One of the greatest examples of this advertising secret occurred a few years ago.
In the mid-1990s, an entrepreneur came up with a humorous product that he hoped would get him free publicity and build him a big income. His goal was to get booked on free radio interviews around the country, and sell his product from the interviews.
The product? "Wipe Out Clinton" Toilet Paper. His strategy was to get booked on the radio interviews and tell lots of jokes. He offered a free Bill Clinton/Gennifer Flowers comic book to anyone who bought 2 or more rolls of toilet paper.
The best result he got from one radio interview was 35 rolls sold, on a great afternoon station. On morning stations he’d sell at most 10 rolls. In some interviews, he wouldn't sell a single roll.
It wasn't the blockbuster he had hoped for.
So He Tried a Different Approach
No more jokes.
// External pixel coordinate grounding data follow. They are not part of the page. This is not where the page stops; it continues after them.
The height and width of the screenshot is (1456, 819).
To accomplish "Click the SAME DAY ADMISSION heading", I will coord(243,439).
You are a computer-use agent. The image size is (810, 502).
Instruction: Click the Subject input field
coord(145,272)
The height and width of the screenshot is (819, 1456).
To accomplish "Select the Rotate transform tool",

Instead, he went on a moring drive-time radio show and described the toilet paper. Then he said he had received thousands of calls, emails & letters from people who thought it was disgraceful that he had put the President of the United States on toilet paper.
And he bragged that he didn’t care in the slightest what anyone thought!
Result?
A 5 minute call on a Detroit station turned into half an hour. Listeners jammed the phone lines, half praising him, half condemning him.
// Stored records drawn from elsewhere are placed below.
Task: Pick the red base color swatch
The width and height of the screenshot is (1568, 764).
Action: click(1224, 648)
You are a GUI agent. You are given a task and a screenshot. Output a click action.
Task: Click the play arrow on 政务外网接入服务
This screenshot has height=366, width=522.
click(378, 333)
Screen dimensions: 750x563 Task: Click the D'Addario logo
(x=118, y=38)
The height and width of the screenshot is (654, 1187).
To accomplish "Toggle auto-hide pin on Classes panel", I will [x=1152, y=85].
One listener said this toilet paper signaled the beginning of the end of American civilization. Another told the entrepreneur to put his mother and father on toilet paper.
He never got much response when he played the humor angle. But controversy - THAT was another story!
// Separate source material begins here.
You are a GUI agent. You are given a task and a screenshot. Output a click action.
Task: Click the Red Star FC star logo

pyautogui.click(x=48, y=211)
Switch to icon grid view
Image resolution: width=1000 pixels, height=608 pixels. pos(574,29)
So how many rolls did he sell from that single short interview? Remember, no morning show ever sold more than 10 rolls.
But THIS interview blew away the previous results!
In this interview, he sold 200 rolls at $5 a roll! Plus, he got a bunch of back-end business: O.J. Simpson Trial toilet paper, business deals, wholesale opportunities, and so forth.
It's a great advertising lesson for network marketers: controversy sells.
Many advertisers worry about controversy. But if you're not getting the results you want, do a test. Run an ad that takes a very strong stand on some major network marketing issue. Tap into the passionate hearts out there. You may well get criticized like crazy ... but if you also do ten times the business, wouldn't a little criticism be worth it?
The controversial audiotape, "Dead Doctors Don't Lie" was the biggest blockbuster promotion in the history of network marketing. That's not a fluke.
Learn from these models. Inject controversy into your MLM product or service or opportunity presentation whenever possible. It may make an enormous difference for you.